In the distance, dawn brightened the horizon’s edge. Scrub, red dunes, and a few gra-mules and smaller animals were the desert’s only population, with maybe a herd of horses if you believed old Sadiq’s tales…

Ahead lay the forest: huge trees with scaled trunks towered over the track. Calibans, the first exploratory team had unkindly called them, for the strangeness of their appearance. The name had stuck. Squat and splay-branched, their foliage drooped in sparse clusters far above us. Every morning all the trees’ limbs pointed west, towards the rising sun, while sundown saw them point east.
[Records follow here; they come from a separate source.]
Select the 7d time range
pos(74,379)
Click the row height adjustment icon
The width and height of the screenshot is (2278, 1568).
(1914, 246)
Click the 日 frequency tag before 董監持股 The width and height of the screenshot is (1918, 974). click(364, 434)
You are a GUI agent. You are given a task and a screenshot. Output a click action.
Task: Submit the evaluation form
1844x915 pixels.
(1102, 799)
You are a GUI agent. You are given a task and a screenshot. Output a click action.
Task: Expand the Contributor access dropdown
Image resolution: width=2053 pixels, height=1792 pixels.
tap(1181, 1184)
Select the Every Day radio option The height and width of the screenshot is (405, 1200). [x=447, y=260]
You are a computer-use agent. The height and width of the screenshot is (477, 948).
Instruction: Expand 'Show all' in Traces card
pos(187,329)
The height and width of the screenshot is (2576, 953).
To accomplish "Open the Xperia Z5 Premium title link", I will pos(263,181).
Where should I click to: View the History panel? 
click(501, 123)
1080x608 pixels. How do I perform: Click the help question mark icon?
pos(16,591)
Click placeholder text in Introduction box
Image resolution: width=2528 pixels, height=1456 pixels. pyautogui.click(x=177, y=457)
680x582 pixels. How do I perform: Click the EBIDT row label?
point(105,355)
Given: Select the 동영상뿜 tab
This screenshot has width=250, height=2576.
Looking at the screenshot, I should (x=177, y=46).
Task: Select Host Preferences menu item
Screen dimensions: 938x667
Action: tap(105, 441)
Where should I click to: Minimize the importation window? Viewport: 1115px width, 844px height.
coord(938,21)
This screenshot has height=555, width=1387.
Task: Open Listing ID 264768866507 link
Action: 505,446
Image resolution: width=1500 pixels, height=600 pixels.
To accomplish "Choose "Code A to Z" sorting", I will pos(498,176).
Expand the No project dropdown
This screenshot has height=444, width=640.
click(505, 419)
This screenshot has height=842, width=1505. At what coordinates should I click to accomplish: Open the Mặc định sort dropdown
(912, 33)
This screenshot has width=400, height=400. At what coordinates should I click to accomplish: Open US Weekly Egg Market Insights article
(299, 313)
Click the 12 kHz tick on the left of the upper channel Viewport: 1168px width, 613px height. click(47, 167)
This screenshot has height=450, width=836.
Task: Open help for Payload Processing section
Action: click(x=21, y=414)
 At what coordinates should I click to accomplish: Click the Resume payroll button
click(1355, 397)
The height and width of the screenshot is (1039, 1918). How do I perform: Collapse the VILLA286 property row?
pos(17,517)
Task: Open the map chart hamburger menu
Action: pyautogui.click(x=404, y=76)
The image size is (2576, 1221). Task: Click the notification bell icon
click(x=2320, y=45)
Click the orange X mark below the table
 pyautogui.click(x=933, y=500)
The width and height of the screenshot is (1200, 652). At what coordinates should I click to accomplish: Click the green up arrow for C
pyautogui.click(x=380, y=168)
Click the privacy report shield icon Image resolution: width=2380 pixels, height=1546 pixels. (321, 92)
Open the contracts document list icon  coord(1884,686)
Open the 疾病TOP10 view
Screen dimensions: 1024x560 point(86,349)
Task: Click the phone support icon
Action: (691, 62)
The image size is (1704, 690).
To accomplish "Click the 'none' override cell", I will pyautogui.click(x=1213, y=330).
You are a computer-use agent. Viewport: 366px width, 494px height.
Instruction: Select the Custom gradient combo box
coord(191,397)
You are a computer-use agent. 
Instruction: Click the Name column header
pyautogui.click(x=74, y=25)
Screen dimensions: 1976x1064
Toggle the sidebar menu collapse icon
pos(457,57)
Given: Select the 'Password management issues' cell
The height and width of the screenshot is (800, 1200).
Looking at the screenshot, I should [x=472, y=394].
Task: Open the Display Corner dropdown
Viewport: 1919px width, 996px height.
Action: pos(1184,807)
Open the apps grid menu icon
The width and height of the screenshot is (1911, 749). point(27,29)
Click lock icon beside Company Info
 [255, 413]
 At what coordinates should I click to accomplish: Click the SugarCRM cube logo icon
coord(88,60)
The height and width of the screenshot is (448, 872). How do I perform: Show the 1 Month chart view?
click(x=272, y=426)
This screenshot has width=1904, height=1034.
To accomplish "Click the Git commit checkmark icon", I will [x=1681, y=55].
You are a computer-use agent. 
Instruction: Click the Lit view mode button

During the day, massive boughs, which stretched high above our strung-out settlement, sometimes interwove in a slow-motion dance, and raised a wind to stir the sand. I’d watched them as a child, kneeling to pray on my mat in the yard.

A breeze stirred now. Insects buzzed in the scrubby underbrush that grew between the bare trunks. We trudged on, the gra-mule ambling between us. The Calibans’ pendulous leaf-rods, which had surely elongated again these last few days, swayed as if to voluptuous rhythms unsensed by Father or me.

<Man is a mere insect,> their wind-dance whispered to me, <a late-comer to this our land. We have been here since the start of time. And we will still be here when awareness flees the universe.>

I was startled for a moment, then dismissed the ideas in my mind as mere fancy.